The problem only occurs if the Excel
used is not a English one. Then the formula is not really =TEXT(A2,"yyyy-MM-dd")
for example but =TEXT(A2,"JJJJ-MM-TT")
in my German Excel
for example.
As you see, the format part within the TEXT
function will always be locale dependant although all other formula parts will be en_US locale always. This is because that format part is in a string within the formula which will not be changed. So in German it is =TEXT(A2,"JJJJ-MM-TT")
(Year = Jahr, Day = Tag) and in French it is =TEXT(A2,"AAAA-MM-JJ")
(Year = Année, Day = Jour) .
And because apache poi
's FormulaEvaluator
does not have locale settings until now, that formula cannot be evaluated properly.
Then we have two possibilities.
First we could hope the stored cell value should be the needed string. So if cell formula starts with "TEXT" and contains "JJJJ-MM-TT" then do not evaluating because this will not be properly. Instead take the string cell value from Excel
's last evaluation.
Second we could replacing the locale dependent format part with the en_US one in the formula and then let apache poi
evaluate.

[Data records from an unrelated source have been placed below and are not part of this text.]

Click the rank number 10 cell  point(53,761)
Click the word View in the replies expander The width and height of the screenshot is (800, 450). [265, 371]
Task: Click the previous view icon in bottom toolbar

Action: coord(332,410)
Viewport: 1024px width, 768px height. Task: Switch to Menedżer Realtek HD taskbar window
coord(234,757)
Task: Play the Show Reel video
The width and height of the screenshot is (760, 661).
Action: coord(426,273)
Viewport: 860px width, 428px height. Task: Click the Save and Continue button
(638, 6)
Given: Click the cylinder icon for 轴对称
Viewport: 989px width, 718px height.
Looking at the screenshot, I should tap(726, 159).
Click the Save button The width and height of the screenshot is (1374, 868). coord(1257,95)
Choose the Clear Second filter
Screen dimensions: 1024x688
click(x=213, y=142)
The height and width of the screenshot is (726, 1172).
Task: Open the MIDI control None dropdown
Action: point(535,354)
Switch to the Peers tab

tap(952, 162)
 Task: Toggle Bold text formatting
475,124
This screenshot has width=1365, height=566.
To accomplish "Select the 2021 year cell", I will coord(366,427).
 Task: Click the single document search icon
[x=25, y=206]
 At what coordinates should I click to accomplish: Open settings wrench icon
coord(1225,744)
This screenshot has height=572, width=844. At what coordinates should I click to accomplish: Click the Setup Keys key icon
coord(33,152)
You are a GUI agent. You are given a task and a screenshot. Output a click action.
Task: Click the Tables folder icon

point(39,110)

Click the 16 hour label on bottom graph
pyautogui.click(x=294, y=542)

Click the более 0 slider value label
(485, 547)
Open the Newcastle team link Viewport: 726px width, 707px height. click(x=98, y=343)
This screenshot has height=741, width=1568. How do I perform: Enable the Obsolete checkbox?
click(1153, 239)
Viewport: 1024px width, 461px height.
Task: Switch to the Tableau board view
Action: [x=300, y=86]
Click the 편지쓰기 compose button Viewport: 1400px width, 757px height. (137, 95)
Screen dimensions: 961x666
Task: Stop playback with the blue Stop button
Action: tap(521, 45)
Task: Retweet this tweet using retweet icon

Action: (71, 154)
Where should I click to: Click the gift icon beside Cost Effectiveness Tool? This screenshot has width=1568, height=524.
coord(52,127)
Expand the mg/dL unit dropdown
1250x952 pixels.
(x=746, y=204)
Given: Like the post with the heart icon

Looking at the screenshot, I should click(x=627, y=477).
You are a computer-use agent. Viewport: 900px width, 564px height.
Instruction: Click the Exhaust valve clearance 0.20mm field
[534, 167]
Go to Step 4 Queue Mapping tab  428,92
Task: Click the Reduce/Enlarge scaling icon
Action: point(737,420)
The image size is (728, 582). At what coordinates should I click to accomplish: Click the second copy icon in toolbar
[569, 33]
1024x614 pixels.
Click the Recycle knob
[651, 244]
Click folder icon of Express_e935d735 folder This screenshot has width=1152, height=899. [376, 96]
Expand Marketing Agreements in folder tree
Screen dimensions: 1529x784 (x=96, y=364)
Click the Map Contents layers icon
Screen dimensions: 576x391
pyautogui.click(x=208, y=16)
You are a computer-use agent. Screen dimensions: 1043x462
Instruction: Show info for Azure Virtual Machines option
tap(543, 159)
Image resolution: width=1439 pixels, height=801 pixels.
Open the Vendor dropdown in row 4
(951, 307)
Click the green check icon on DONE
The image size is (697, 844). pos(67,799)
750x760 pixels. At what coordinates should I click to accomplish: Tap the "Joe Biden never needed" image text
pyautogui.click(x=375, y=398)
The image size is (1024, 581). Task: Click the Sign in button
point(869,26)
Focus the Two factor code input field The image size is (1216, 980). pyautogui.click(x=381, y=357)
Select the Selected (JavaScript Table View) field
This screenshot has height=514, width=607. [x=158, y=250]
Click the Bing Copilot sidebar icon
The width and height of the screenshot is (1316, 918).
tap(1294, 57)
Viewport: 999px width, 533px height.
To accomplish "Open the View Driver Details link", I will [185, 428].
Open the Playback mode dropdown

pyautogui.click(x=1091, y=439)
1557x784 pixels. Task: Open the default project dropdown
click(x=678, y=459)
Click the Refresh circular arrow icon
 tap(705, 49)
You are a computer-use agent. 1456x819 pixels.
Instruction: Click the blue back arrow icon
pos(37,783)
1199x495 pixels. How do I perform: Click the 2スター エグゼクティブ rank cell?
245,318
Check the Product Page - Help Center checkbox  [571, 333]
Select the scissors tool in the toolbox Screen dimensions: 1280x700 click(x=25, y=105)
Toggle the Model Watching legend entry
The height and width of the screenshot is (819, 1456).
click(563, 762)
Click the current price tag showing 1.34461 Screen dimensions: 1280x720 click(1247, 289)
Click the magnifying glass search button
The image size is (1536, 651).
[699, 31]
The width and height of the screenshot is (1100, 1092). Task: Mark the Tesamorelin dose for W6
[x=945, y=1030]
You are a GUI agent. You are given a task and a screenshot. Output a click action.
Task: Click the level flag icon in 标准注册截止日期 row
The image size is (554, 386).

At least if we only wants reading and not rewriting the Excel
file this will not destroing something in the Excel
file.
Code first approach:
import org.apache.poi.ss.usermodel.*;
import org.apache.poi.ss.usermodel.CellType;
import org.apache.poi.ss.util.*;
import org.apache.poi.ss.formula.eval.ErrorEval;
import java.io.FileInputStream;
class ReadExcelExample {
private static String getString(Cell cell, FormulaEvaluator evaluator) {
if (cell == null) return "null";
String text = "";
switch (cell.getCellType()) {
//switch (cell.getCellTypeEnum()) {
case STRING:
text = cell.getRichStringCellValue().getString();
break;
case NUMERIC:
if (DateUtil.isCellDateFormatted(cell)) {
text = String.valueOf(cell.getDateCellValue());
} else {
text = String.valueOf(cell.getNumericCellValue());
}
break;
case BOOLEAN:
text = String.valueOf(cell.getBooleanCellValue());
break;
case FORMULA:
text = cell.getCellFormula();
//if formula is TEXT(...,"JJJJ-MM-TT") then do not evaluating:
if (cell.getCellFormula().startsWith("TEXT") && cell.getCellFormula().contains("JJJJ-MM-TT")) {
text = text + ": value got from cell = " + cell.getRichStringCellValue().getString();
} else {
CellValue cellValue = evaluator.evaluate(cell);
switch (cellValue.getCellType()) {
//switch (cellValue.getCellTypeEnum()) {
case STRING:
text = text + ": " + cellValue.getStringValue();
break;
case NUMERIC:
if (DateUtil.isCellDateFormatted(cell)) {
text = text + ": " + String.valueOf(DateUtil.getJavaDate(cellValue.getNumberValue()));
} else {
text = text + ": " + String.valueOf(cellValue.getNumberValue());
}
break;
case BOOLEAN:
text = text + ": " + String.valueOf(cellValue.getBooleanValue());
break;
case ERROR:
throw new RuntimeException("from CellValue: " + ErrorEval.getText(cellValue.getErrorValue()));
default:
throw new RuntimeException("unexpected cellValue type " + cellValue.getCellType());
}
}
break;
case ERROR:
throw new RuntimeException("from Cell: " + ErrorEval.getText(cell.getErrorCellValue()));
case BLANK:
text = "";
break;
default:
throw new RuntimeException("unexpected cell type " + cell.getCellType());
}
return text;
}
public static void main(String[] args) throws Exception {
//Workbook wb = WorkbookFactory.create(new FileInputStream("SAMPLE.xls"));
Workbook wb = WorkbookFactory.create(new FileInputStream("SAMPLE.xlsx"));
DataFormatter formatter = new DataFormatter(new java.util.Locale("en", "US"));
FormulaEvaluator evaluator = wb.getCreationHelper().createFormulaEvaluator();
Sheet sheet = wb.getSheetAt(0);
for (Row row : sheet) {
for (Cell cell : row) {
CellReference cellRef = new CellReference(row.getRowNum(), cell.getColumnIndex());
System.out.print(cellRef.formatAsString());
System.out.print(" - ");
String text = "";
try {
text = getString(cell, evaluator);
} catch (Exception ex) {
text = ex.toString();
}
System.out.println(text);
}
}
wb.close();
}
}
German Excel:
Result:
A1 - Value
B1 - Formula
A2 - Fri Jan 11 00:00:00 CET 2019
B2 - TEXT(A2,"JJJJ-MM-TT"): value got from cell = 2019-01-11
A3 - 123.45
B3 - A3*2: 246.9
B4 - java.lang.RuntimeException: from CellValue: #DIV/0!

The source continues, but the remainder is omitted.